Sin la Patria, el hombre es un punto perdido
en los eventos del tiempo y del espacio.
Lacordaire
Si Barcelona encuentra en el arquitecto Idelfons Cerdá al artífice de su modernidad en 1855, la Ciudad de México encontrará en el ingeniero Miguel Bustamante al ejecutor de una obra que franqueó —en 1861— la modernidad en la vieja traza de la capital mexicana, y lo hizo al ejecutar la resolución emitida por el presidente Juárez, a través del secretario de Justicia e Instrucción Pública, don Ignacio Ramírez, destinada a prolongar, a través de desamortizados terrenos conventuales, la estrecha calle de Alcaicería hasta la calle de Vergara.
Cuenta José María Marroquí en su obra sobre la historia de la ciudad que, pese a la prontitud con la que se llevaron a cabo los trabajos de demolición, “muchas personas evitaban transitar por las calles abiertas a través de los conventos” y entre sus nuevos propietarios pocos se animaron a construir en sus solares, y a lo más adecuaron de mala manera las accesorias conventuales para rentarlas a personas de muy escasos recursos, que a pesar del infundado temor esparcido por el beaterio capitalino, se arriesgaron a vivir en dichas instalaciones.
Continúa el prolífico cronista narrando que, a pesar de tales desventuras, con motivo del triunfo mexicano en contra del invasor francés, en Puebla, aquel glorioso 5 de mayo de 1862, el ayuntamiento de la ciudad acordó “para conmemorar el hecho, dar ese nombre a una calle”, eligiéndose para tal efecto la “que dividió la Casa Profesa, porque su situación la llamaba a ser de las principales” arterias de la capital.
La placa colocada en lo que ahora es la esquina de Isabel la Católica y Cinco de Mayo fue alevosamente destruida por las tropas francesas tras haberse posesionado de la ciudad para instaurar en ella al austriaco y a su mujer como emperadores de México.

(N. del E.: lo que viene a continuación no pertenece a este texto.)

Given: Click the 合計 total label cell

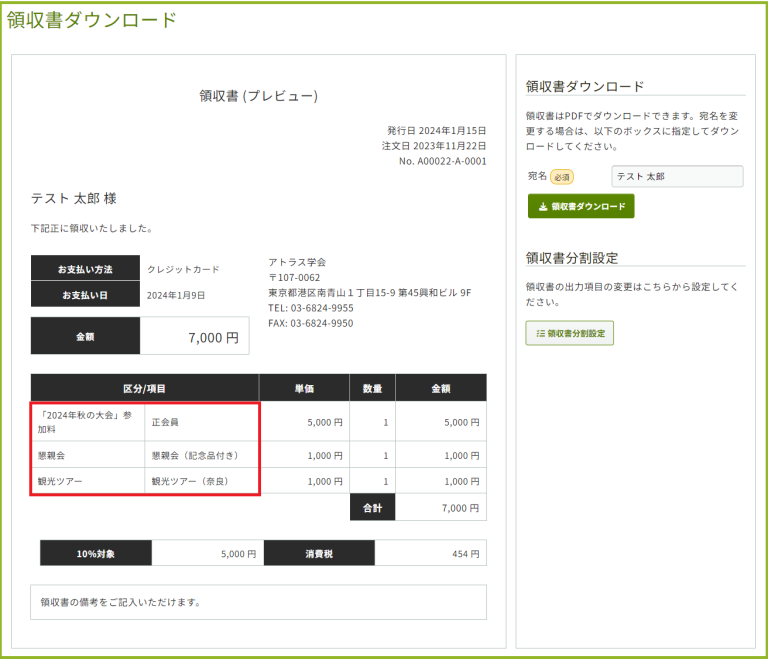Looking at the screenshot, I should point(372,508).
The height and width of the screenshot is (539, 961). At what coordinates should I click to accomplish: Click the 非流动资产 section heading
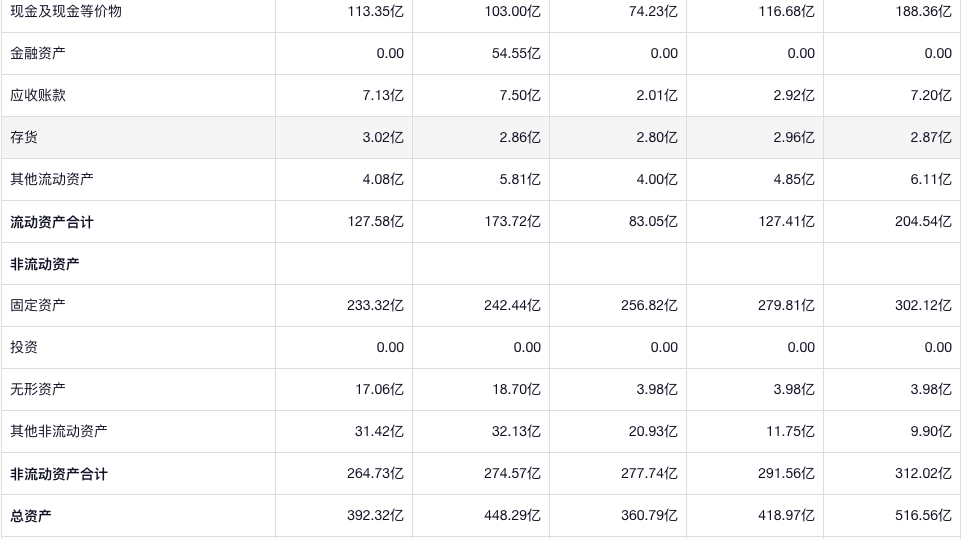[45, 264]
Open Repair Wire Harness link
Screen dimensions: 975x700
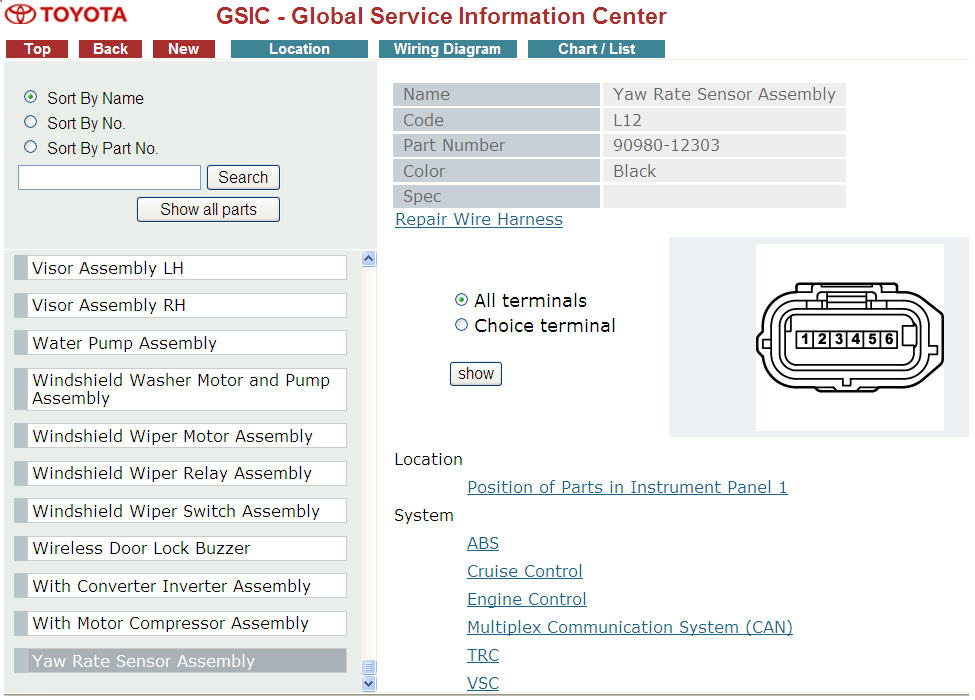(479, 219)
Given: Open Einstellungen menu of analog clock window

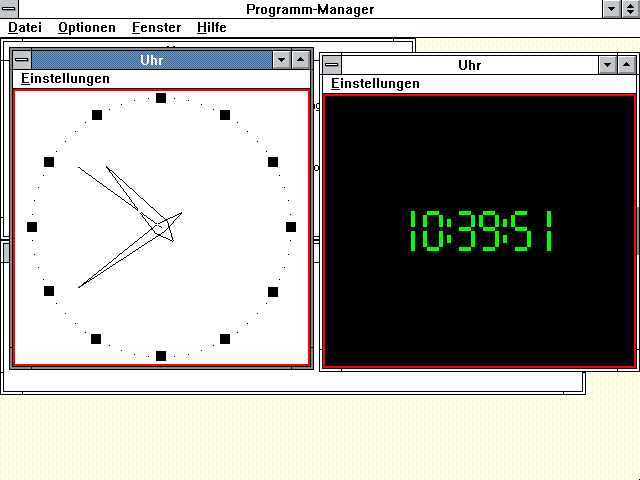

Una vez restablecido el régimen liberal, en julio de 1867, el gobierno juarista instruyó al capitalino a desagraviar tal afrenta y a costas del propio ayuntamiento se iniciaron las que podríamos considerar como las primeras acciones municipales de la historia, con el fin de “urbanizar los dos tramos originales de la calle”, construyendo “atarjeas y empedrado”, de manera tal que para el 5 de mayo de 1868 el propio presidente Juárez pudo inaugurar oficialmente la arteria más ancha de la ciudad.
Trece años más tarde, el ayuntamiento decidió expropiar y derribar las casas que conformaban la manzana que separaba esta avenida de la Plaza del Empedradillo, y como consta en el aviso municipal del 5 de mayo de aquel año de 1881, el cabildo dispuso que los cinco tramos se denominaran Cinco de Mayo como un homenaje perenne a la memoria de Zaragoza y de los defensores en aquella histórica batalla de Puebla.
Parafraseando al dominico francés del siglo XIX, la avenida Cinco de Mayo de la Ciudad de México ratifica que en el patria los mexicanos nos encontramos en el tiempo y en el espacio.